Directive 1
In the Data Steward Studio post, starting at the words "This is the" and stopping after "detailed capability walkthrough.", substitute "article" for "blog" and give that passage again.

════

This blog post was published on Hortonworks.com before the merger with Cloudera. Some links, resources, or references may no longer be accurate.
If data is the new bacon, data stewardship supplies its nutrition label!
This is the first part of a two-part blog introducing Data Steward Studio (DSS) and discusses the problems that DSS addresses in the enterprise data landscape. Part 2 of this blog will cover a detailed capability walkthrough.
Data lakes, which promise to provide business agility coupled with rapid time to insights, have become the backbone of a scalable modern data architectures across enterprises today. With the ability to store all types of data for longer periods of time and immense flexibility to query and access data using multiple methods, data lakes aim to provide an elastic converged platform with data management services focused on business use cases that can deliver financial value through relevant insights. However, the adoption of data lakes across enterprises is plagued with anti-patterns such as:
- “geo-sprawls” of siloed data ponds with unnecessary duplication of unorganized data across business units, locales, on-premise and cloud
- “ungoverned swamps” that no one really knows the purpose for, filled with data of questionable quality and trustworthiness, or
- “over-governed fiefdoms” which impose stifling restrictions on who can view, access and work on the data, that no one ends up being able to get any value from the data lake investment.

════

Directive 2
In the records, render the lines from the one containing "Follow the user with the 关注 button" through the end of the records as a Markdown table with the columns Row and Line, skipping blank lines and leaving the pictures out.

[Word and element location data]

════

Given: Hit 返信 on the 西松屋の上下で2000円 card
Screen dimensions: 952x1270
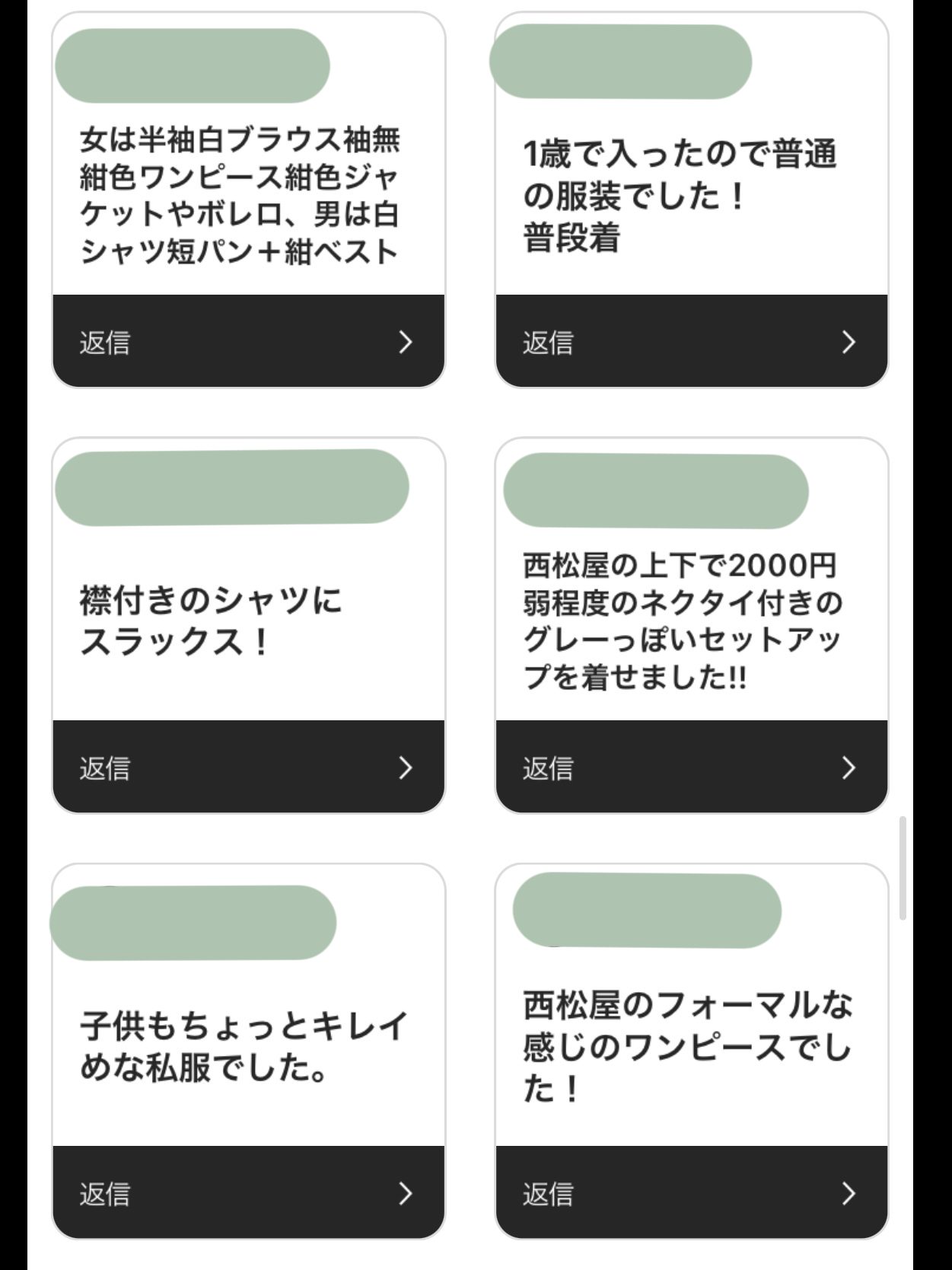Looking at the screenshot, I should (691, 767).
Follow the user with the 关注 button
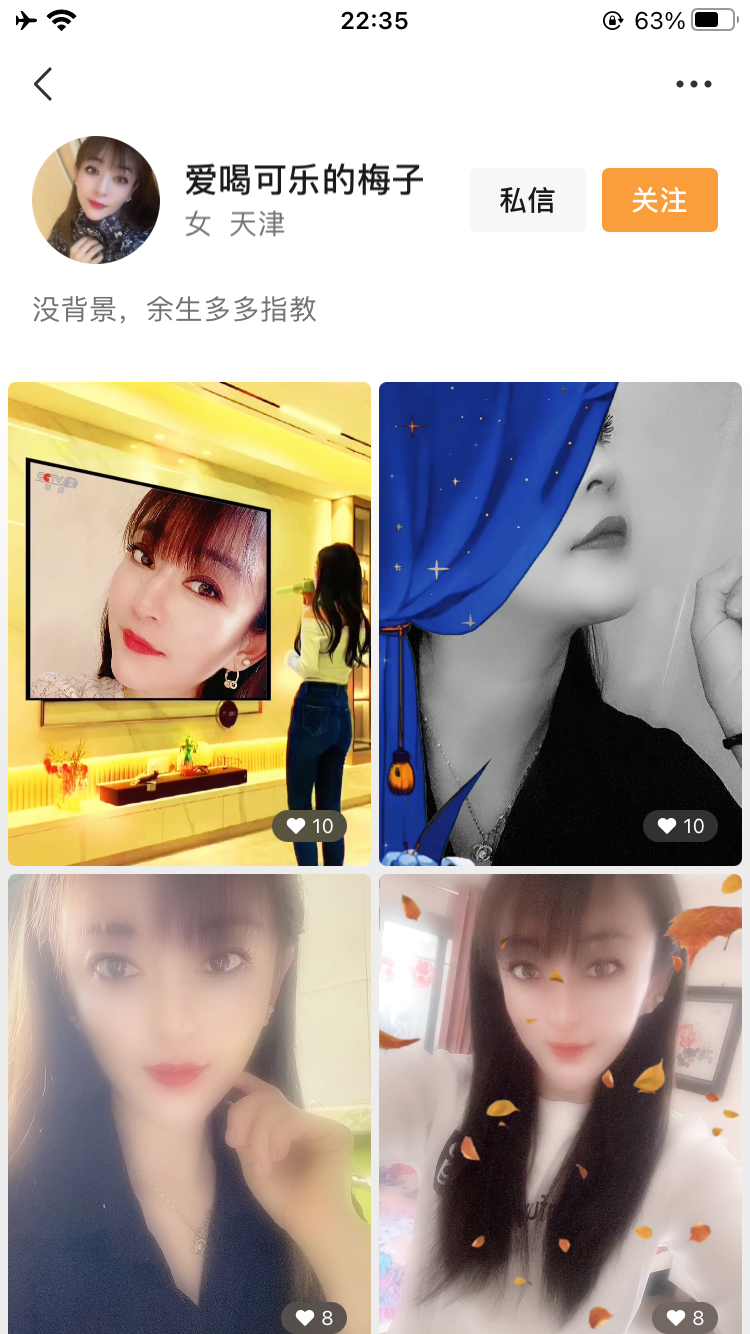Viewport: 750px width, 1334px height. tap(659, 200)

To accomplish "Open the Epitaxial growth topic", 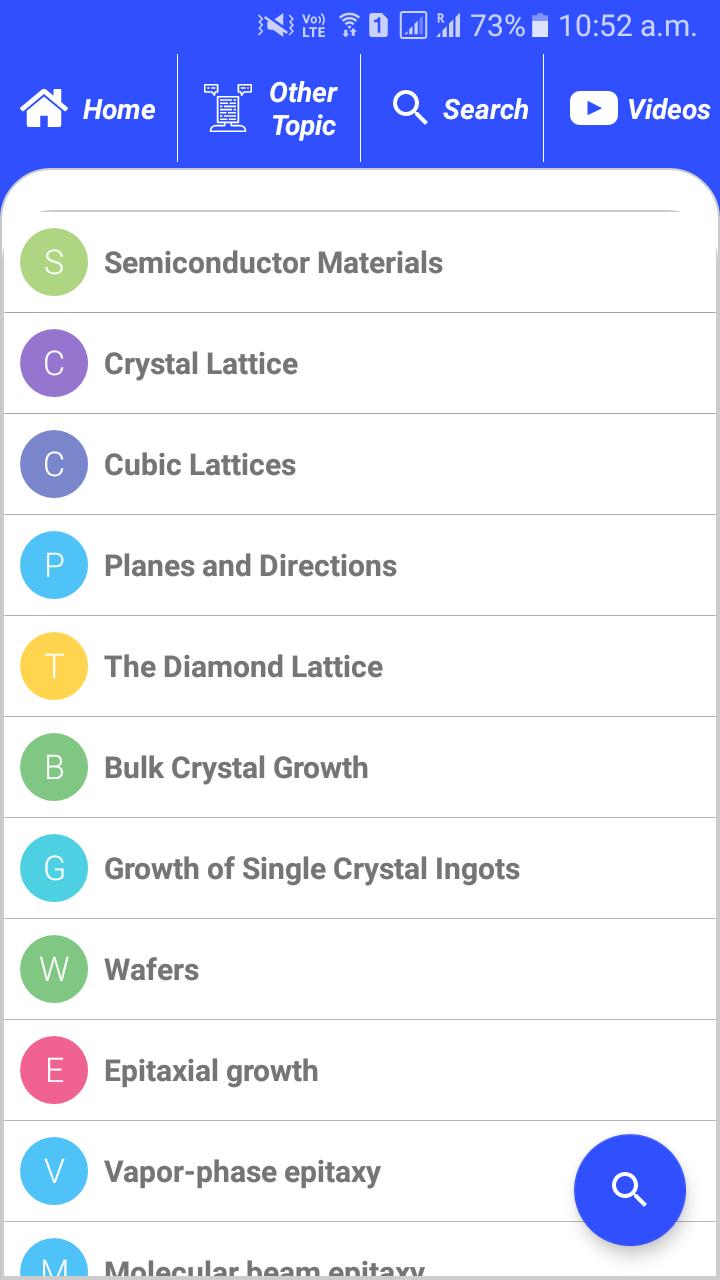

════

Written solution 1
This is the first part of a two-part article introducing Data Steward Studio (DSS) and discusses the problems that DSS addresses in the enterprise data landscape. Part 2 of this article will cover a detailed capability walkthrough.

Written solution 2
| Row | Line |
|---|---|
| 1 | Follow the user with the 关注 button |
| 2 | Viewport: 750px width, 1334px height. tap(659, 200) |
| 3 | To accomplish "Open the Epitaxial growth topic",  |